MULTICHRON - Constraining modeled multidecadal climate variability in the Atlantic using proxies derived from marine bivalve shells and coralline algae



 Jan 2018   2019   2020  2021



multichron shells web
Arctica islandica shells from the Faroe shelf. Credit: Carin Andersson Dahl.

MULTICHRON is a community-based effort investigating the multidecadal signal in North Atlantic sclerochronological records. This initiative builds on a number of ongoing and recently ended sclerochronological projects.

The PAGES MULTICHRON project is creating a data set of annually resolved records from high northern latitudes. Understanding natural climate variability and its driving factors (both external forcings and internal feedback processes) is crucial for the robust assessment of future climate change in a high-CO2 world.
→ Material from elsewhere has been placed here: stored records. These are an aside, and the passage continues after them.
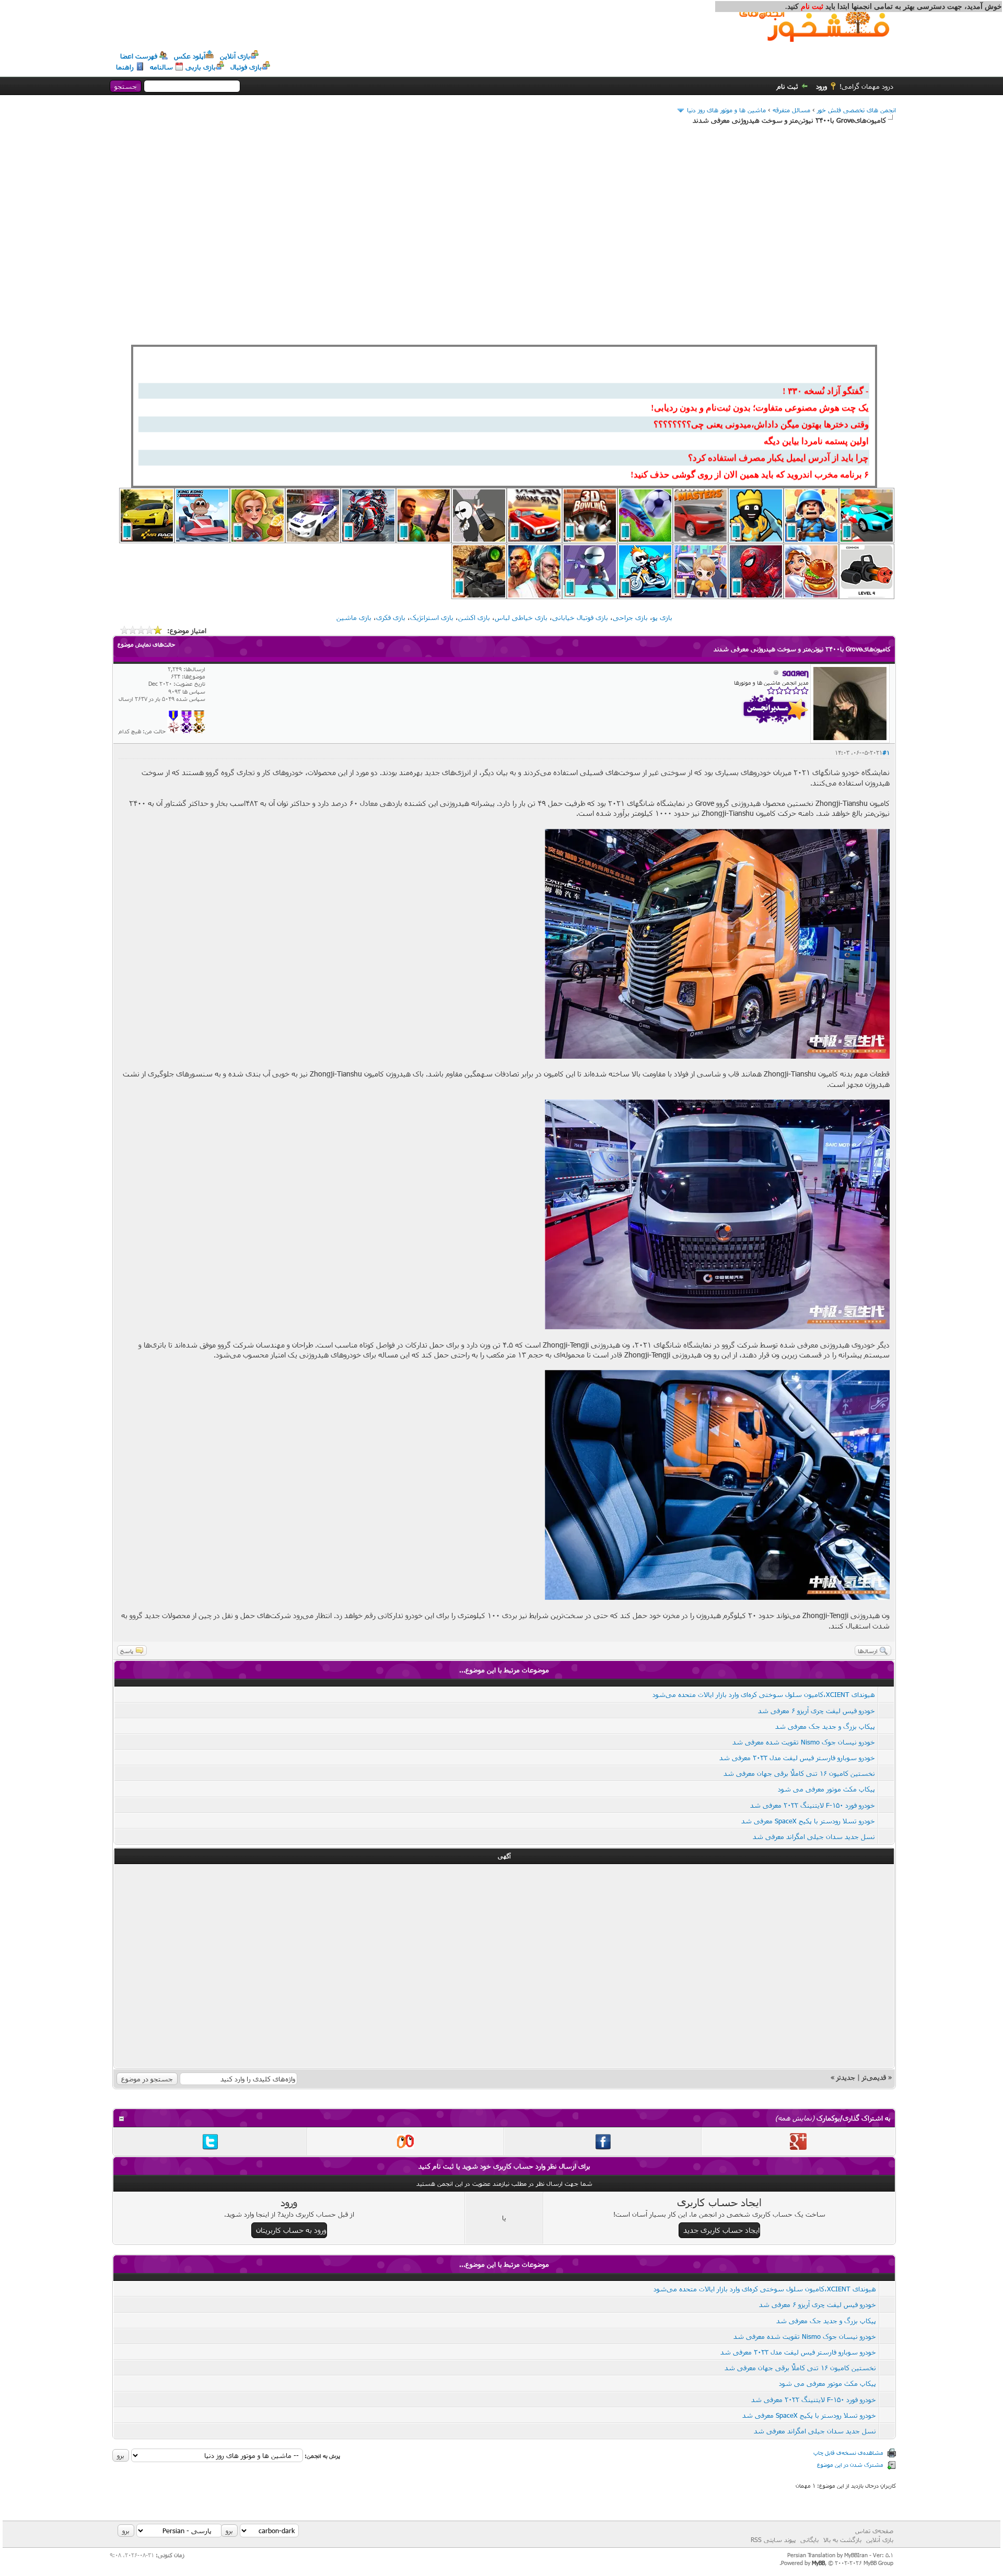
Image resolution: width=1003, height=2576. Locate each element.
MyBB (818, 2562)
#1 (886, 752)
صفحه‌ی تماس (874, 2530)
Several studies have linked multidecadal variability to oscillations in the oceans, large-scale circulation patterns, and atmospheric dynamics, but also to variations in the external climate forcing. Robust proxy-based reconstructions of past environmental conditions can provide a crucial test of model performance over a wider range of conditions and a larger period of time than is possible with instrumental records alone. In particular, large challenges still exist in terms of understanding and modeling decadal to multidecadal variability.

The primary goal of this project is to identify and investigate key mechanisms of multidecadal variability in the marine climate system of the NE Atlantic Ocean by integrating results from state-of-the-art climate model simulations with high-resolution (annual and better), paleoclimate reconstructions for the last few centuries derived from precisely-dated sclerochronological archives.